▸ DESCRIPTION OF THE TASK:
The answer must consist of every line in the data below that holds the word "computer".

▸ INFORMATION PROVIDED:
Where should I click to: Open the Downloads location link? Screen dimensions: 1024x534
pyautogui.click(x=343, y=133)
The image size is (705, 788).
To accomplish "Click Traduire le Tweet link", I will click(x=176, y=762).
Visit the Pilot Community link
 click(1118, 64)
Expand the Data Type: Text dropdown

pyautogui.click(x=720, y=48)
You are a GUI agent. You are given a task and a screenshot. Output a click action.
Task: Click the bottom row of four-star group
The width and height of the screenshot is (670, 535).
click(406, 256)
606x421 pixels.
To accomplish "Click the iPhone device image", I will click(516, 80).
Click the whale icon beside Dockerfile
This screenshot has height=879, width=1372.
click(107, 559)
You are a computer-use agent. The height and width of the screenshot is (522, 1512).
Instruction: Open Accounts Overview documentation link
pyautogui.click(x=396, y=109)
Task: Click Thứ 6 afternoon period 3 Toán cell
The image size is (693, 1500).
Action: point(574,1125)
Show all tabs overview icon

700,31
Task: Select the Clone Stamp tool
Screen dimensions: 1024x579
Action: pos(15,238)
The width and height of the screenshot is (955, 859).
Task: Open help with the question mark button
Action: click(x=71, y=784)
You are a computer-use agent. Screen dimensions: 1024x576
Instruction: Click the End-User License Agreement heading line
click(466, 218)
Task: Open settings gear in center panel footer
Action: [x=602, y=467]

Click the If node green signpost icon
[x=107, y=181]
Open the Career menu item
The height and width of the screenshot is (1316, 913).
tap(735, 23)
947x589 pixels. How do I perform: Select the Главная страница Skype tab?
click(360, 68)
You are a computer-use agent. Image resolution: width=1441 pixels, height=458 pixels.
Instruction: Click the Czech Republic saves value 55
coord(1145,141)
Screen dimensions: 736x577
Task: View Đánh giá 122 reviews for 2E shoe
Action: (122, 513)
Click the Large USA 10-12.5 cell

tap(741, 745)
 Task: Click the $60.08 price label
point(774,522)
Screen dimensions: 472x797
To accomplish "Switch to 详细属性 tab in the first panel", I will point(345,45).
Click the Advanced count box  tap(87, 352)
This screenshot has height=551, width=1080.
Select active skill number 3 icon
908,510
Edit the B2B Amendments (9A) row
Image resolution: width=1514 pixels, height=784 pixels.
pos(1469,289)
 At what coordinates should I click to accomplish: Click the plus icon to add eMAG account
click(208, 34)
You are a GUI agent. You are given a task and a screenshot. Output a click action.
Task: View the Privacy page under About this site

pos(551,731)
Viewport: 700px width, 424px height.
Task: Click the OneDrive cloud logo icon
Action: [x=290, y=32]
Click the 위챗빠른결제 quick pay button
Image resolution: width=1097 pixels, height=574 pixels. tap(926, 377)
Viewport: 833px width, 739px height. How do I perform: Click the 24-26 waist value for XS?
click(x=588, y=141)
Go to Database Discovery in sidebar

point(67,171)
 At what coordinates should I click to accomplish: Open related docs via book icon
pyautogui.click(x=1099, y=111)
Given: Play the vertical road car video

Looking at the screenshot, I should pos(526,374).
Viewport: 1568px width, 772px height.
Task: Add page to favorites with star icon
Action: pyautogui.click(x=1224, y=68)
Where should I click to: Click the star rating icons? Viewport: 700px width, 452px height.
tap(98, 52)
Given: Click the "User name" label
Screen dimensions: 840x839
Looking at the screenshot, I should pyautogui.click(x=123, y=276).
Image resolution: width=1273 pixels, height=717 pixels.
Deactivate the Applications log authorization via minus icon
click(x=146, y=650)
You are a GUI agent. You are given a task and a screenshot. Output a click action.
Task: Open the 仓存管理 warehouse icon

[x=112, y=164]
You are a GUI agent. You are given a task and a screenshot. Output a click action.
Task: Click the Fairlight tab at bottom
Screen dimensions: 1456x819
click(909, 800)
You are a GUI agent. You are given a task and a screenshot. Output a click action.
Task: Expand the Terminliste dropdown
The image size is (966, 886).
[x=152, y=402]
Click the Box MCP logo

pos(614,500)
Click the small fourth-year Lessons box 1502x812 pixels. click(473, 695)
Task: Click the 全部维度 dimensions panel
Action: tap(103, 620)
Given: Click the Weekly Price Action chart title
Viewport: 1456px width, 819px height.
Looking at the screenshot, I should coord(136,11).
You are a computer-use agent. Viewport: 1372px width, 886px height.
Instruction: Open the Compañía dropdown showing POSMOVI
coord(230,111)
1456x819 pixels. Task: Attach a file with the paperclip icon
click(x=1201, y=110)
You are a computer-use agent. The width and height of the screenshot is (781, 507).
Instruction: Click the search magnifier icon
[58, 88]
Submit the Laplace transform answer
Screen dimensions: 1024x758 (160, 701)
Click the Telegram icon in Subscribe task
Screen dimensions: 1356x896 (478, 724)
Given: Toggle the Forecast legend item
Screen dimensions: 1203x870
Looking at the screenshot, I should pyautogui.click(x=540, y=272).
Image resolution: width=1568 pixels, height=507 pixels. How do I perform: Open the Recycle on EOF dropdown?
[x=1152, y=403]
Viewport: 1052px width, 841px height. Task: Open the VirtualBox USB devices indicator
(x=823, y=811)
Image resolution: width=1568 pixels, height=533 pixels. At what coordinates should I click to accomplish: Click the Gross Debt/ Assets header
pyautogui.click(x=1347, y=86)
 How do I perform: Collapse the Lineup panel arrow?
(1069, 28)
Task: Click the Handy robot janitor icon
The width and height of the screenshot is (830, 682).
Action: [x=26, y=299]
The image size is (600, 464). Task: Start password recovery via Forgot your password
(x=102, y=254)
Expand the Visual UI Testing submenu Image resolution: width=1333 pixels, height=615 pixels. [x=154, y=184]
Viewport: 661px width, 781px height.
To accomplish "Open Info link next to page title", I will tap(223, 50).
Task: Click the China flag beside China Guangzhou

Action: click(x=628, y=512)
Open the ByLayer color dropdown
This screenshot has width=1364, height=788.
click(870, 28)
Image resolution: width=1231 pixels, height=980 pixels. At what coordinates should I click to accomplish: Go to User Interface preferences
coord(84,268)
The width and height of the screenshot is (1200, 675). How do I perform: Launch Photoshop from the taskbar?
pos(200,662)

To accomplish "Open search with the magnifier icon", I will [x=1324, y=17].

▸ SOLUTION TO THIS TASK:
You are a computer-use agent. The height and width of the screenshot is (522, 1512).
You are a computer-use agent. Screen dimensions: 1024x576
You are a computer-use agent. Image resolution: width=1441 pixels, height=458 pixels.
You are a computer-use agent. Viewport: 1372px width, 886px height.
You are a computer-use agent. The width and height of the screenshot is (781, 507).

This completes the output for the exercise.